A scroll unit 30 is disposed in the body 4 above the spindle frame 18, and the scroll unit 30 performs a series of processes of refrigerant suction, compression, and discharge. Specifically, the scroll unit 30 includes a movable scroll 34 and a fixed scroll 36. These movable and fixed scrolls 34 and 36 are provided with end plates 38 and 40, respectively, and the end plates 38 and 40 are integrally formed with spiral wraps that mesh with each other. A boss 44 is integrally formed on the back surface 50 of the end plate 38 of the movable scroll 34, and this boss 44 is rotatably supported on the upper end of the rotating shaft 16, that is, the eccentric shaft 48 via a bearing 46. . Therefore, when the motor 14, that is, the rotating shaft 16 thereof is rotated, the movable scroll 34 performs a turning motion around the axis of the rotating shaft 16 in a state where the rotation of the movable scroll 34 is prevented. In the figure, a mechanism for preventing the rotation of the movable scroll 34 is omitted.

  On the other hand, a discharge chamber 54 is formed between the end plate 40 of the fixed scroll 36 and the upper lid 6, and the discharge chamber 54 communicates not only with the discharge pipe 12 but also within the housing 2. A discharge hole 56 is formed through the center portion of the end plate 40 so that the discharge hole 56 can be opened and closed by a discharge valve 58. The discharge valve 58 is disposed on the back surface of the end plate 40. In addition, the discharge valve 58 is covered with a discharge cover 60, and the discharge cover 60 suppresses the propagation of sound generated when the discharge valve 58 is opened.

  The orbiting motion of the movable scroll 34 described above forms a compression chamber 42 between the spiral wraps of the movable scroll 34 and the fixed scroll 36, and the compression chamber 42 moves from the radially outer peripheral side of the spiral wrap toward the center. At this time, the volume gradually decreases. More specifically, the compression chamber 42 generated outside in the radial direction of the spiral wrap sucks and confines the low-pressure refrigerant introduced into the housing 2 through the suction pipe 10 described above. It is compressed in the process of moving toward the center of the spiral wrap. Thereafter, when the compression chamber 42 reaches the discharge hole 56, the refrigerant pressure in the compression chamber 42 overcomes the cutoff force of the discharge valve 58 to open the discharge valve 58, and high-pressure refrigerant from the compression chamber 42 passes through the discharge hole 56. It is discharged into the discharge chamber 54. While the high-pressure refrigerant in the discharge chamber 54 is sent to the circulation path through the discharge pipe 12, the housing 2 on the motor 14 side is filled from the discharge chamber 54, and back pressure is applied to the back surface 50 of the end plate 38 in the movable scroll 34. Make it work.

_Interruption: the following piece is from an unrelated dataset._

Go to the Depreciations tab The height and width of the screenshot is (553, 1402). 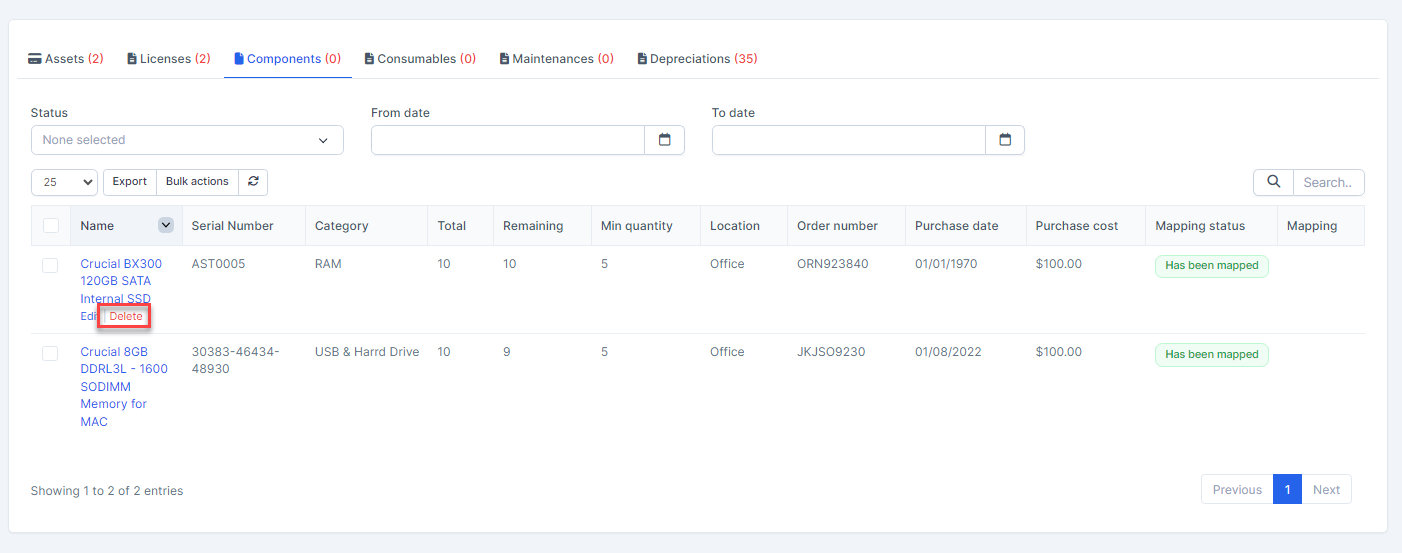tap(697, 59)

  Specifically, a predetermined back pressure chamber 52 is formed between the back surface 50 of the end plate 38 and the end surface 18A of the spindle frame 18 in the movable scroll 34, and the refrigerant in the housing 2 is transferred to the back pressure chamber 52 as described above. The back pressure is guided to the back pressure chamber 52 through the bearings 46 and 17. Such a back pressure acts against the thrust load on the back surface 50 of the movable scroll 34, so that the frictional resistance of the movable scroll 34 against the end surface 18a of the spindle frame 18 is reduced during the orbiting revolution of the movable scroll 34. To do.

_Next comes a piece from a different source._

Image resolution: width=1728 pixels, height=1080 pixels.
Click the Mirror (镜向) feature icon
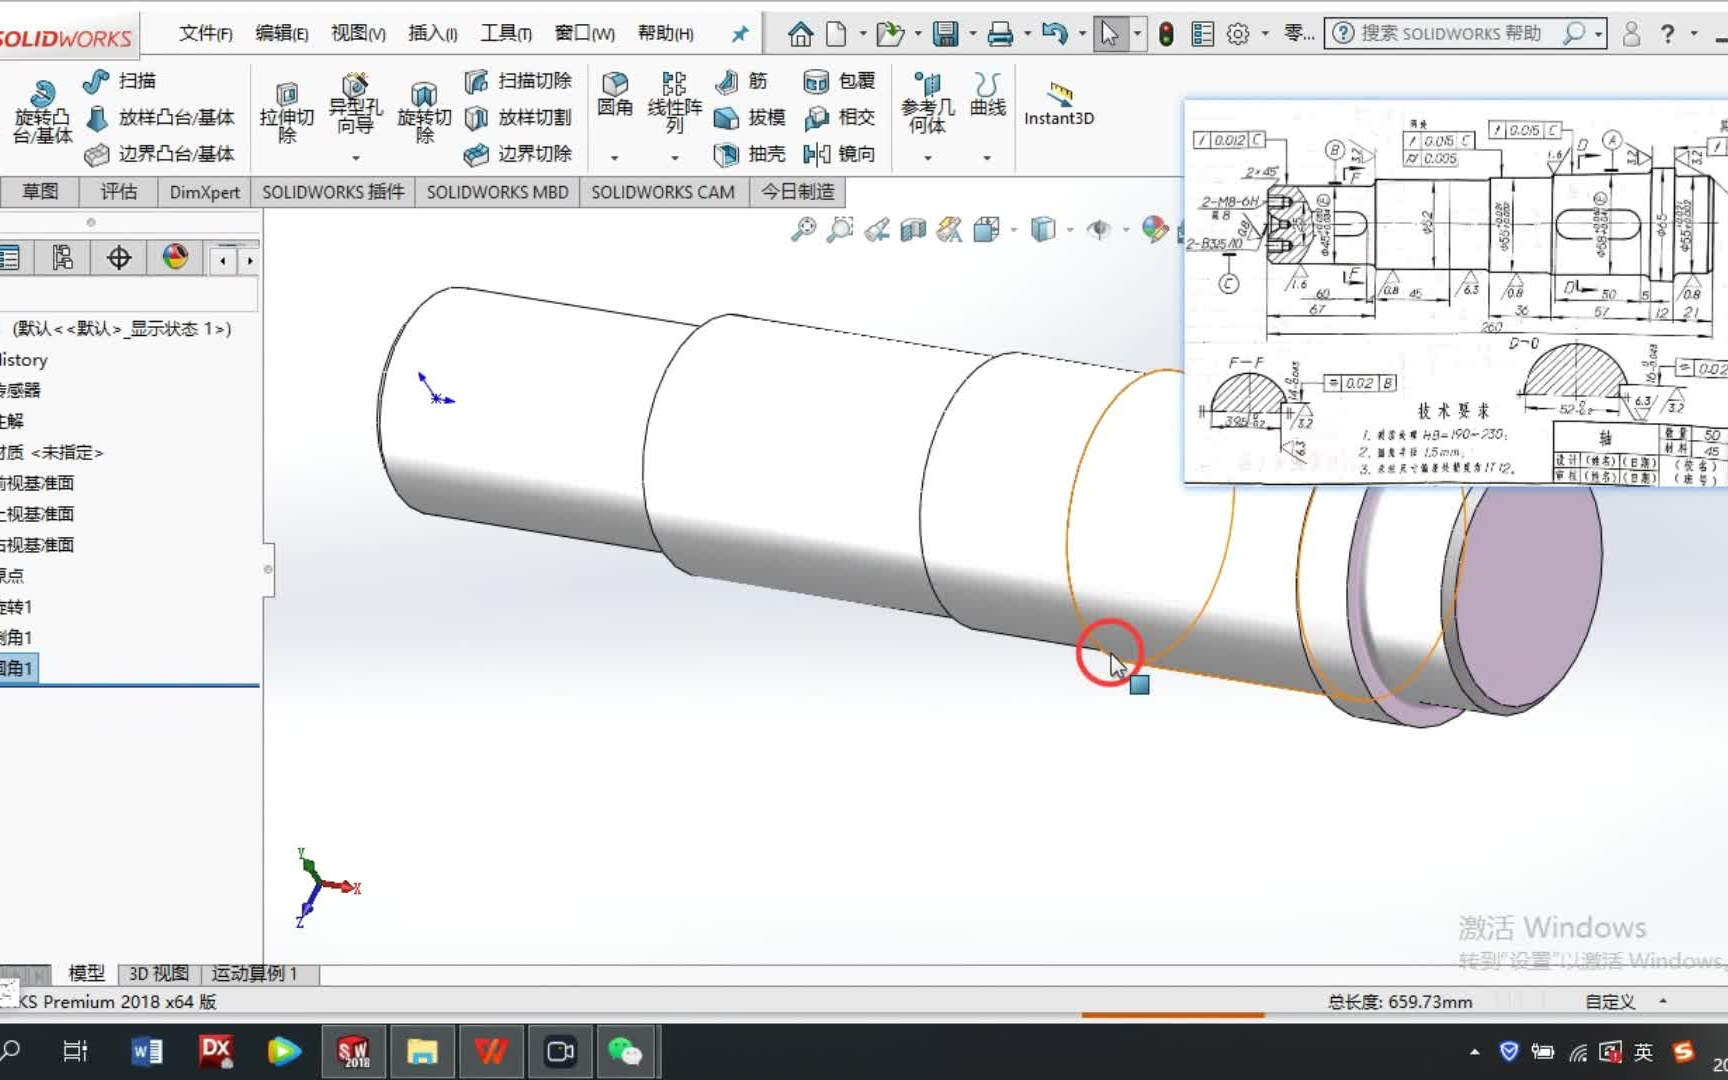[x=839, y=154]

On the other hand, an oil supply passage 28 is formed in the rotation shaft 16 of the motor 14, and the oil supply passage 28 extends over the entire length of the rotation shaft 16. An oil pump 24 is attached to the lower end of the rotating shaft 16, and a lower portion in the housing 2 is formed as an oil storage chamber 26 for the lubricating oil L.
The oil pump 24 is driven by the rotation of the rotating shaft 16, sucks the lubricating oil L in the oil storage chamber 26, and sends the sucked lubricating oil L into the oil supply path 28 of the rotating shaft 16. Therefore, the lubricating oil L is ejected from the upper end of the rotating shaft 16 through the oil supply passage 28 and flows down along the outer peripheral surface of the rotating shaft 16. Therefore, such a flow of lubricating oil lubricates the bearings 17 and 46 described above, while being guided into the back pressure chamber 52 together with the refrigerant, and sliding between the end face 18A of the spindle frame 18 and the movable scroll 34. It lubricates the part and also functions as a seal for the sliding surface in the scroll unit.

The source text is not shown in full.